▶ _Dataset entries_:
:::

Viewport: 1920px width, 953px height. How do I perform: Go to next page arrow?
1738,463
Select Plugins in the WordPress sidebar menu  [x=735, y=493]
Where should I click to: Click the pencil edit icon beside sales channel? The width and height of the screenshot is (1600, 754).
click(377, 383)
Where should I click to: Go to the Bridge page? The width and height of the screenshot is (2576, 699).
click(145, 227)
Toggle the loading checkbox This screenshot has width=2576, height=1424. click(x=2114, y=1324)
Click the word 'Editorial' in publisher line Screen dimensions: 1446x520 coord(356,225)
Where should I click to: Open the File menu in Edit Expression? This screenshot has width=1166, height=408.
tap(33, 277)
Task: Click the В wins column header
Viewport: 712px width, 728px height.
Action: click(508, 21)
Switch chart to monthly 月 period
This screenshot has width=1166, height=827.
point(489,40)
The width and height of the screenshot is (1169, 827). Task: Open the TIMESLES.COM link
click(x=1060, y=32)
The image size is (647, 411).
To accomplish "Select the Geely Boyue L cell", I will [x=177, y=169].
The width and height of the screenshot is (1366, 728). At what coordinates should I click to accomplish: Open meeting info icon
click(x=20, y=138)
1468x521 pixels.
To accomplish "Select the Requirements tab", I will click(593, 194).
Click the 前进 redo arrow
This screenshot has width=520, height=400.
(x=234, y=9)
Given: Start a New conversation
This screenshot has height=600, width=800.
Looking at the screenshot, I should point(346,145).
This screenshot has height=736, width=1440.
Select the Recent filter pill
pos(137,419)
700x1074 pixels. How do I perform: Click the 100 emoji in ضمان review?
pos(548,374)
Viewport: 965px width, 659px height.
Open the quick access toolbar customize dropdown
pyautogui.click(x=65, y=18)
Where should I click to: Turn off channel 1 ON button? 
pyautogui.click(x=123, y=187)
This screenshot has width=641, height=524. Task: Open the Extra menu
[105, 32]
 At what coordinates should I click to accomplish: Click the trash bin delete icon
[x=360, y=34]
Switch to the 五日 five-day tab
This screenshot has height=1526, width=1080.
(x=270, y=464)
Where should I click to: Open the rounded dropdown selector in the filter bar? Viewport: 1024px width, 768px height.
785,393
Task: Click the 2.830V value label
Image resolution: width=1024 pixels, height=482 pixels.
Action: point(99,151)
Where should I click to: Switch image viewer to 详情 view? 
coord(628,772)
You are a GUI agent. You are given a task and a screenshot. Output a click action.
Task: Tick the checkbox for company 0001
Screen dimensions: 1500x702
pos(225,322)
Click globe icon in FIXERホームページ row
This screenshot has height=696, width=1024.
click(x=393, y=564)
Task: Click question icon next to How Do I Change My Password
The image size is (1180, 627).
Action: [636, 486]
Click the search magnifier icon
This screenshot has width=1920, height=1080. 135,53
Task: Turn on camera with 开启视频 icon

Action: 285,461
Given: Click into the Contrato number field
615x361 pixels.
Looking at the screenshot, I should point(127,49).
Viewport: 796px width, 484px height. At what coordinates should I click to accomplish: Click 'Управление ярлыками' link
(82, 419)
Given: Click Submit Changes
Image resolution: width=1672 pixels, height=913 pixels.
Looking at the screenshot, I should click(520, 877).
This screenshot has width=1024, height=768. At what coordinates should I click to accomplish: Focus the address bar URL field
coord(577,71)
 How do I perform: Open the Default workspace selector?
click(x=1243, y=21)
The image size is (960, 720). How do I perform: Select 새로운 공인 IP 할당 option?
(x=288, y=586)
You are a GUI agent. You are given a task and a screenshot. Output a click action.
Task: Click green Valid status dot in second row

:::

▶ _Activity_: The data must be duplicated exactly, with nothing left out.

▶ _Reply_:
Viewport: 1920px width, 953px height. How do I perform: Go to next page arrow?
1738,463
Select Plugins in the WordPress sidebar menu  [x=735, y=493]
Where should I click to: Click the pencil edit icon beside sales channel? The width and height of the screenshot is (1600, 754).
click(377, 383)
Where should I click to: Go to the Bridge page? The width and height of the screenshot is (2576, 699).
click(145, 227)
Toggle the loading checkbox This screenshot has width=2576, height=1424. click(x=2114, y=1324)
Click the word 'Editorial' in publisher line Screen dimensions: 1446x520 coord(356,225)
Where should I click to: Open the File menu in Edit Expression? This screenshot has width=1166, height=408.
tap(33, 277)
Task: Click the В wins column header
Viewport: 712px width, 728px height.
Action: click(508, 21)
Switch chart to monthly 月 period
This screenshot has width=1166, height=827.
point(489,40)
The width and height of the screenshot is (1169, 827). Task: Open the TIMESLES.COM link
click(x=1060, y=32)
The image size is (647, 411).
To accomplish "Select the Geely Boyue L cell", I will [x=177, y=169].
The width and height of the screenshot is (1366, 728). At what coordinates should I click to accomplish: Open meeting info icon
click(x=20, y=138)
1468x521 pixels.
To accomplish "Select the Requirements tab", I will click(593, 194).
Click the 前进 redo arrow
This screenshot has width=520, height=400.
(x=234, y=9)
Given: Start a New conversation
This screenshot has height=600, width=800.
Looking at the screenshot, I should point(346,145).
This screenshot has height=736, width=1440.
Select the Recent filter pill
pos(137,419)
700x1074 pixels. How do I perform: Click the 100 emoji in ضمان review?
pos(548,374)
Viewport: 965px width, 659px height.
Open the quick access toolbar customize dropdown
pyautogui.click(x=65, y=18)
Where should I click to: Turn off channel 1 ON button? 
pyautogui.click(x=123, y=187)
This screenshot has width=641, height=524. Task: Open the Extra menu
[105, 32]
 At what coordinates should I click to accomplish: Click the trash bin delete icon
[x=360, y=34]
Switch to the 五日 five-day tab
This screenshot has height=1526, width=1080.
(x=270, y=464)
Where should I click to: Open the rounded dropdown selector in the filter bar? Viewport: 1024px width, 768px height.
785,393
Task: Click the 2.830V value label
Image resolution: width=1024 pixels, height=482 pixels.
Action: point(99,151)
Where should I click to: Switch image viewer to 详情 view? 
coord(628,772)
You are a GUI agent. You are given a task and a screenshot. Output a click action.
Task: Tick the checkbox for company 0001
Screen dimensions: 1500x702
pos(225,322)
Click globe icon in FIXERホームページ row
This screenshot has height=696, width=1024.
click(x=393, y=564)
Task: Click question icon next to How Do I Change My Password
The image size is (1180, 627).
Action: [636, 486]
Click the search magnifier icon
This screenshot has width=1920, height=1080. 135,53
Task: Turn on camera with 开启视频 icon

Action: 285,461
Given: Click into the Contrato number field
615x361 pixels.
Looking at the screenshot, I should point(127,49).
Viewport: 796px width, 484px height. At what coordinates should I click to accomplish: Click 'Управление ярлыками' link
(82, 419)
Given: Click Submit Changes
Image resolution: width=1672 pixels, height=913 pixels.
Looking at the screenshot, I should click(520, 877).
This screenshot has width=1024, height=768. At what coordinates should I click to accomplish: Focus the address bar URL field
coord(577,71)
 How do I perform: Open the Default workspace selector?
click(x=1243, y=21)
The image size is (960, 720). How do I perform: Select 새로운 공인 IP 할당 option?
(x=288, y=586)
You are a GUI agent. You are given a task and a screenshot. Output a click action.
Task: Click green Valid status dot in second row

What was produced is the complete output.